How does Airbnb provide a tax shelter? Also aren't they all doing "buy, borrow, die" thing so don't need a tax shelter?

The “big beautiful bill” essentially subsidizes short term rentals by allowing investors to fully depreciate the properties year 1.

You turn personal housing costs into business deductions. The property throws off paper losses through accelerated depreciation while generating cash flow and then you get to reclassify lifestyle spending as investment activity.

So in other words, someone can rent out a property for a small portion of time on airbnb, while living it in the rest of the time, and yet count everything spent on it as a deductible business expense?

You can’t live in it. Average stay is has to be <7 days.

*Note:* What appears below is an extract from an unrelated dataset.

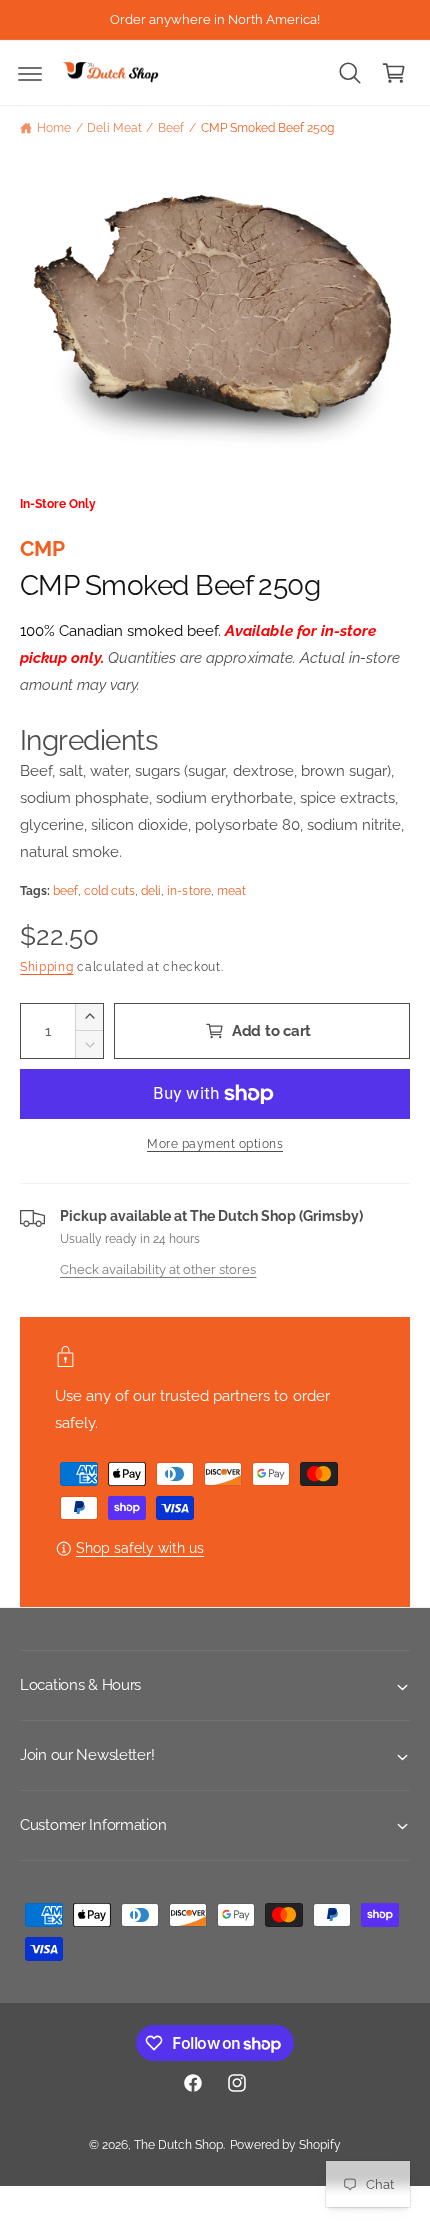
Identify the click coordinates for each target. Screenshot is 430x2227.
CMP (42, 548)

It makes sense to do if you’re in the 35% bracket. You buy a condo or a house. So you buy a house, airbnb it for one year, then rent for 2-5 more. Then you 1031 exchange it and do it again. If you don’t trade up, you have to keep the property or they recapture the bonus depreciation on a prorata basis later.

Airbnb hasn’t been about couchsurfing in a long time. It’s a mechanism to monetize real estate under more favorable tax rules.


Isn't this a very US-centric view? I mean, Airbnb operates worldwide.

Finance also has a ton of self-regulatory bodies, especially FINRA, which acts as a central arbiter of ugly behavior that isn't illegal. I won't sing their praises on the hills, but they do exist and they are effective at instilling a sense of fear. Taxis and hotels, and AirBNB and Uber do not have this.

Unfortunately, the SEC slashed their spending with them and FINRA laid off a large percentage of the people doing that important work.

Ah, great. I'm sure the DOGE youth have excellent opinions on maintaining market functionality and stability, from their vast experience of being libertarian teenagers.